Gaz à effet de serre : encore des records de concentrations en 2017

Jeudi 22 novembre 2018, l'Organisation météorologique mondiale (OMM) a publié son bulletin annuel sur les gaz à effet de serre. Celui-ci fait à nouveau état d'une hausse des concentrations atmosphériques de CO2 entre 2016 et 2017. Les causes principales sont encore les activités humaines.

Evolution de la concentration en CO2 atmosphérique entre 1985 et 2017

 

 

(d'après le Bulletin de l'OMM n°14 sur les gaz à effet de serre, le 22 novembre 2018)

 

Des concentrations records

En 2017, la concentration de CO2 dans l'atmosphère a représenté 1,46 fois ce qu'elle était à l'époque pré-industrielle.  La teneur annuelle moyenne à l'échelle du globe a été de 405,5 ppm*. Le seuil symbolique des 400,00 ppm avait été atteint en moyenne annuelle, et à l'échelle du globe  en 2015. Le taux d'augmentation du CO2 atmosphérique sur les 10 dernières années reste constant (en 2016, la teneur en CO2 était de 403,3 ppm) et est environ 100 fois plus élevé qu'à la fin de la dernière période glaciaire. Durant les derniers 800 000 ans jusqu'à l'ère pré-industrielle, la concentration de CO2 n'avait pas dépassé les 280 ppm*.
 
La concentration en méthane, deuxième plus important gaz à effet de serre, a également atteint un nouveau pic en 2017, avec environ 1859 ppb**, soit près de 2,6 fois le niveau préindustriel. 
 
La concentration en protoxyde d'azote a atteint quant à elle 329,9 ppb, soit 1,22 fois son niveau d'avant 1750.
 
Une autre nouveauté inquiétante : le CFC-11, puissant gaz à effet de serre dont la production est régie par un accord international visant à protéger la couche d'ozone, a vu son taux de décroissance diminuer depuis 2012 pour atteindre deux tiers de celui des 10 dernières années.

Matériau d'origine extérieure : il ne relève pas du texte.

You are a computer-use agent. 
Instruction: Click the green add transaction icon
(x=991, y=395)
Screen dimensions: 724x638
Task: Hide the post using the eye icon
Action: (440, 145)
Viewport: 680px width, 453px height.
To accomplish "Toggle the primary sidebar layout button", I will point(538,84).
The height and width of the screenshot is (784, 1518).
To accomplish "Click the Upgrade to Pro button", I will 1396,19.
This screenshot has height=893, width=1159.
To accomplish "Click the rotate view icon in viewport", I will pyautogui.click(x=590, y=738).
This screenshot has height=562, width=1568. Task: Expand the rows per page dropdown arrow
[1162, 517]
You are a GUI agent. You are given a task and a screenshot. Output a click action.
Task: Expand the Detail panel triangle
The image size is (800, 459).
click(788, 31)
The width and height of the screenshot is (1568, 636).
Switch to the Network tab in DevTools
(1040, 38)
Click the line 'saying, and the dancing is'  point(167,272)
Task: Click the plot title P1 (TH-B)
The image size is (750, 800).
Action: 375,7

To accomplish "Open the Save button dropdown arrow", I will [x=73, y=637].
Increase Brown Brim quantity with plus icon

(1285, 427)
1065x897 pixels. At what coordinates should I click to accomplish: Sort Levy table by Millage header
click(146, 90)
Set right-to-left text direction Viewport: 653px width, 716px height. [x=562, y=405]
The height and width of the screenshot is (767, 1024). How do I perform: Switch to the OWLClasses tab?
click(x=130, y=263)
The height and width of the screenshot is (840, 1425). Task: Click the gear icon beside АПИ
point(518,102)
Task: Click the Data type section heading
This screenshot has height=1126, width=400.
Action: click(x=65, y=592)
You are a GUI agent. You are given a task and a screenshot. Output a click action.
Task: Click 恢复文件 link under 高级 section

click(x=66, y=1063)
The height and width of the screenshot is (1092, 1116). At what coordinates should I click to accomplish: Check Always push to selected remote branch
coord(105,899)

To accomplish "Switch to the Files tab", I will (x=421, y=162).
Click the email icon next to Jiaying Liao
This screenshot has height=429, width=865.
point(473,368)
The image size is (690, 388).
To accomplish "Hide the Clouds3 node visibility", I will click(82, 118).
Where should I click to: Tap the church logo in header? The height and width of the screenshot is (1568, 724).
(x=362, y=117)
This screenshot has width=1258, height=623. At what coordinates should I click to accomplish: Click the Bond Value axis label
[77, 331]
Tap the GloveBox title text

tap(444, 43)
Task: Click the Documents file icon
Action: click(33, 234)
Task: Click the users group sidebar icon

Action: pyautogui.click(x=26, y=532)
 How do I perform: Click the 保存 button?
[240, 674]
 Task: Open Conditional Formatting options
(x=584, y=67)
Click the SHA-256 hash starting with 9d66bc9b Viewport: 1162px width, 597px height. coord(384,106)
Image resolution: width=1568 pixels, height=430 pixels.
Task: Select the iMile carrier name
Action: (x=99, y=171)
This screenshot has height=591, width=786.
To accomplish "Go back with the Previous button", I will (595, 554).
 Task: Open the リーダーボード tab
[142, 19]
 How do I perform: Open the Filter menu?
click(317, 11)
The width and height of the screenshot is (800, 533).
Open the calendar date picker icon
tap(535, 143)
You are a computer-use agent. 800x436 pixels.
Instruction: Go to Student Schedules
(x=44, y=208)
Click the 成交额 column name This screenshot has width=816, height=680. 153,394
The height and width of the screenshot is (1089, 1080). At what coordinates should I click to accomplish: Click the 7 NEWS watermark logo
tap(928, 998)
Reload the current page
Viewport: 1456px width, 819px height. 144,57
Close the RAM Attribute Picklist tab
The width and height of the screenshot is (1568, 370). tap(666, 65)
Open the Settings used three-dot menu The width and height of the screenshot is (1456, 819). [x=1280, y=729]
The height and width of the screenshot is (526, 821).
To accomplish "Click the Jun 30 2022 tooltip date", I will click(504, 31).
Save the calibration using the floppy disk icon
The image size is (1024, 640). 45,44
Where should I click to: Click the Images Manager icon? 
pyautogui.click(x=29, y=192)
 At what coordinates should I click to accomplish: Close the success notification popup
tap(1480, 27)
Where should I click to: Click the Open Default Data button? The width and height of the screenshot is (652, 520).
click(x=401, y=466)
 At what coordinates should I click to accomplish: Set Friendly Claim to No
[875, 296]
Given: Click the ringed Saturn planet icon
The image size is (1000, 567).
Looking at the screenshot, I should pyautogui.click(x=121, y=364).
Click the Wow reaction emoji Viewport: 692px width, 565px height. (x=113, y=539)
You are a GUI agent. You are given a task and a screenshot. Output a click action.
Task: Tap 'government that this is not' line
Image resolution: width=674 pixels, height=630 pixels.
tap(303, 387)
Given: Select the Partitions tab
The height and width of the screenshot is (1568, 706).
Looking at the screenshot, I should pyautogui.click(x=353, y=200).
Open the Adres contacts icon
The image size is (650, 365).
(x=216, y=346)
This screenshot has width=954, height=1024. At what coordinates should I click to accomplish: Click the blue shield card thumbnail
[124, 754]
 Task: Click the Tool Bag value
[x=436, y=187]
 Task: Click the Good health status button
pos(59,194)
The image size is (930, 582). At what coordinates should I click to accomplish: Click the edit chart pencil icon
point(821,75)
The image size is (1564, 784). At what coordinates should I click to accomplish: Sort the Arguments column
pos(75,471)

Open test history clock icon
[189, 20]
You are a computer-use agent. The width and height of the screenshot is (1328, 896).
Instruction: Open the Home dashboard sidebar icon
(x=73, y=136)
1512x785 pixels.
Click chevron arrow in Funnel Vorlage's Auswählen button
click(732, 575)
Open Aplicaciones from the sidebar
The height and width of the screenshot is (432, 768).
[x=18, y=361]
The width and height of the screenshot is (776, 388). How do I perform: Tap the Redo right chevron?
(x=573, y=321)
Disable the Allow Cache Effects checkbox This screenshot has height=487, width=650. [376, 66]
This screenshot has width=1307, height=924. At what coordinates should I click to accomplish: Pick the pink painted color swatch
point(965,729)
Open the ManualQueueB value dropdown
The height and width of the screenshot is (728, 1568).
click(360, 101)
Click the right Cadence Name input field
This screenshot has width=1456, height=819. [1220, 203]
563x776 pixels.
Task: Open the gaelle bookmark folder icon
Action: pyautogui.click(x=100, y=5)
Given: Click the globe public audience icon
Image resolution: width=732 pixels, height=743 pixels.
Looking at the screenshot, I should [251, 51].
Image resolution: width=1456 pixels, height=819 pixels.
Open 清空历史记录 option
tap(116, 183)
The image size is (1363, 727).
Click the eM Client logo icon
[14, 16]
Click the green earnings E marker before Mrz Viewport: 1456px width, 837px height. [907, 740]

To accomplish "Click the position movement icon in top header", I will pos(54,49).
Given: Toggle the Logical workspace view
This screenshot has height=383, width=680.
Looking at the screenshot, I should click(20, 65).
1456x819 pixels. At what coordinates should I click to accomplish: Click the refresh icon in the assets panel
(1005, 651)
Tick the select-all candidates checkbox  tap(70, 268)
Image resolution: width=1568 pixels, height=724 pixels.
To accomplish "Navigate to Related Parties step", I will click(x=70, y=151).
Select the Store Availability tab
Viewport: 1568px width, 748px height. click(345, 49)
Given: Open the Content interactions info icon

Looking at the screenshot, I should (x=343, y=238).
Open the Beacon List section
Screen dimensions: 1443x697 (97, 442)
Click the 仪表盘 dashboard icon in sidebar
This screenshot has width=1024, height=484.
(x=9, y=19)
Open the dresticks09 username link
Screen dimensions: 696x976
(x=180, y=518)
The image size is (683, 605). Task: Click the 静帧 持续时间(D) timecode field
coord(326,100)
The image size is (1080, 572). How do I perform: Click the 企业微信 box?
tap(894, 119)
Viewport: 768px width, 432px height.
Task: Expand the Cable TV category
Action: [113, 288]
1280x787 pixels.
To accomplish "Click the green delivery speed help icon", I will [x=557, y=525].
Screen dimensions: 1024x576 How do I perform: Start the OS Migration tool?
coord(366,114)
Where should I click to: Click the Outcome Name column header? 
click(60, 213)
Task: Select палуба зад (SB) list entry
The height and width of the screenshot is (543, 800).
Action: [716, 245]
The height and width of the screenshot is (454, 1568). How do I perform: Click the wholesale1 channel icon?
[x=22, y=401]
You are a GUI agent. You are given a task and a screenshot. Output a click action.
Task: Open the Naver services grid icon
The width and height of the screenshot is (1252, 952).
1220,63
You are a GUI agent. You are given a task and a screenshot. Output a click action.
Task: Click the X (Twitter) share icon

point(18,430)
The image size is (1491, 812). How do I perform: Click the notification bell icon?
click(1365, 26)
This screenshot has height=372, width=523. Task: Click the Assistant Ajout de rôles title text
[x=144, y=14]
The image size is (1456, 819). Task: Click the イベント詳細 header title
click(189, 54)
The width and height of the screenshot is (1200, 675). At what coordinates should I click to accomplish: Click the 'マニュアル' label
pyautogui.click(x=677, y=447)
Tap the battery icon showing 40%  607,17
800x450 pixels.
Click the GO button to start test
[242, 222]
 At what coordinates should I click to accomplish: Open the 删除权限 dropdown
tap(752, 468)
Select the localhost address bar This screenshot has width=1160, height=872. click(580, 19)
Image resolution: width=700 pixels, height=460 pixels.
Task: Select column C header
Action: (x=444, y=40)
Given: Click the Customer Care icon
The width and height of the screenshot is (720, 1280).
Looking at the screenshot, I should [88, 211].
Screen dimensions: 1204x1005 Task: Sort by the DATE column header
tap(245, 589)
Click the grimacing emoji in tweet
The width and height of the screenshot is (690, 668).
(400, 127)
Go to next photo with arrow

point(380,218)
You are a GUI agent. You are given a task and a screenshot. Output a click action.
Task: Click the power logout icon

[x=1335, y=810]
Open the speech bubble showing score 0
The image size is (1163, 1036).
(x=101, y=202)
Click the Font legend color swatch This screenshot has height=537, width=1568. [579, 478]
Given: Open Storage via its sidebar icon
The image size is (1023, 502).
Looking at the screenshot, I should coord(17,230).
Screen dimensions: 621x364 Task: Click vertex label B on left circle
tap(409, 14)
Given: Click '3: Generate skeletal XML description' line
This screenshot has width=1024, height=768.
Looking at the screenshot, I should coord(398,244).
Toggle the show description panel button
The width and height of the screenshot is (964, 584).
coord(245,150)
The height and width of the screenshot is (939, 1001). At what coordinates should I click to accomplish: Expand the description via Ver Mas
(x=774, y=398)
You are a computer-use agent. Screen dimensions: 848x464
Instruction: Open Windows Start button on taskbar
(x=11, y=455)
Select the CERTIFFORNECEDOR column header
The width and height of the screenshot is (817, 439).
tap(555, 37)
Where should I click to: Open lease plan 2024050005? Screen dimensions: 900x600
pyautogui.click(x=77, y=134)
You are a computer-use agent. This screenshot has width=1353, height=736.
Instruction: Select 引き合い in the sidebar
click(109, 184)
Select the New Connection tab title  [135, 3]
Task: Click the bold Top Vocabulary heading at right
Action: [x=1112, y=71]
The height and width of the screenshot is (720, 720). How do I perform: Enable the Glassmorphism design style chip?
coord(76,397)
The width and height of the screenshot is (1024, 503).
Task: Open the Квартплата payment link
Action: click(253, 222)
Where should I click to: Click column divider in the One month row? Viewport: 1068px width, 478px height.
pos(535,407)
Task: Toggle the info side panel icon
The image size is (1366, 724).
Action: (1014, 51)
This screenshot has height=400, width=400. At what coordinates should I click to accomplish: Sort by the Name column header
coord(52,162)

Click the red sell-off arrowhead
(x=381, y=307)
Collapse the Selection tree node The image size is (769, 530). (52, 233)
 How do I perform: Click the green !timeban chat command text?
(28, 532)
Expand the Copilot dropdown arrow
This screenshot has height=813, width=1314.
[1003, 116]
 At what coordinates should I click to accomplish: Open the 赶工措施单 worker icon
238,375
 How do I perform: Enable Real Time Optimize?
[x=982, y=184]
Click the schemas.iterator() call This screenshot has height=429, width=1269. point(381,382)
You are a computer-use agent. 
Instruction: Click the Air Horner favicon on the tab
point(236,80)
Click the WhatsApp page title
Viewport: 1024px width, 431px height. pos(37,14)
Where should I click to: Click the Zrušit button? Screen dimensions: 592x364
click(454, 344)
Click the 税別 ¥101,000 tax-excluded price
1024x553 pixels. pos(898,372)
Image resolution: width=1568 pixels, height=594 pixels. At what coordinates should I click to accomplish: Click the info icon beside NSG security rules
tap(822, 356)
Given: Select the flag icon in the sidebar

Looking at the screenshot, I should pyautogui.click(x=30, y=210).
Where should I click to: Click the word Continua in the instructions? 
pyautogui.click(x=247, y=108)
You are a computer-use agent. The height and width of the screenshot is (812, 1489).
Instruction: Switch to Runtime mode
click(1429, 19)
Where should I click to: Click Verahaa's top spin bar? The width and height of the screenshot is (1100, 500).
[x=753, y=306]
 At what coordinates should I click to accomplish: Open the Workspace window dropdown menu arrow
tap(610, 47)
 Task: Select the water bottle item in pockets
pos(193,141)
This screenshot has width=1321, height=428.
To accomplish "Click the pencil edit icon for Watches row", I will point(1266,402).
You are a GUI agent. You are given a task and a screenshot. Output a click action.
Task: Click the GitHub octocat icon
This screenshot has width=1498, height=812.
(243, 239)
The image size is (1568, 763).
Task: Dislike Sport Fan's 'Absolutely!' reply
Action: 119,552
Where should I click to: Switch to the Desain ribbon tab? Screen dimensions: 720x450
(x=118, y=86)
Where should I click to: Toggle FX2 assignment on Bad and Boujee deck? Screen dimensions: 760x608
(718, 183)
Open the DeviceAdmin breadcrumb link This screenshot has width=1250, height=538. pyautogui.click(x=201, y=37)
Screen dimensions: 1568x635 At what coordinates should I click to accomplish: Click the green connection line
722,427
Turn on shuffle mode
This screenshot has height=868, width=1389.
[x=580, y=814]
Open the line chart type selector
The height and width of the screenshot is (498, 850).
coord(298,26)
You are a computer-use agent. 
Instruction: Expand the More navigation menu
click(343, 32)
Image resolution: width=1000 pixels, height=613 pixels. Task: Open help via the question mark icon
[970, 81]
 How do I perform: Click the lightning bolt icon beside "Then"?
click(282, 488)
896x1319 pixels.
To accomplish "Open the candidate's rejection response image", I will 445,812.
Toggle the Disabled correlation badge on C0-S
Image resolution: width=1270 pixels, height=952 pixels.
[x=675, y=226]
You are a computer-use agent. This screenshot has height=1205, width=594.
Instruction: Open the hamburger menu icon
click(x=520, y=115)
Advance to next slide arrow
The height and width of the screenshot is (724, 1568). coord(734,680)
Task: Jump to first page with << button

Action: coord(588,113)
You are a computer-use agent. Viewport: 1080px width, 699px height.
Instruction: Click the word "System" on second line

Des conséquences sur le climat mondial 

Depuis 1990, le forçage radiatif, qui a pour effet de réchauffer le climat, a augmenté de 41 %. Le dioxyde de carbone est, à lui seul, responsable de 82 % de la progression constatée.

La dernière fois que la Terre a connu une teneur en CO2 comparable, c'était il y a 3 à 5 millions d'années : la température était alors  de 2 à 3 degrés plus élevée et le niveau de la mer était supérieur de 10 à 20 mètres par rapport au niveau actuel.

Dans le Rapport spécial sur les conséquences d'un réchauffement planétaire de 1,5 °C élaboré par le GIEC et publié début octobre, les experts indiquent que les émissions nettes de CO2 devront êtres nulles aux alentours de 2050 si l'on veut maintenir la hausse de la température en dessous de 1,5 °C. La tendance soutenue à la hausse des concentrations de gaz à effet de serre montre comment il semble difficile de tenir cet engagement. Le bulletin met l'accent sur le caractère urgent à réduire ces émissions.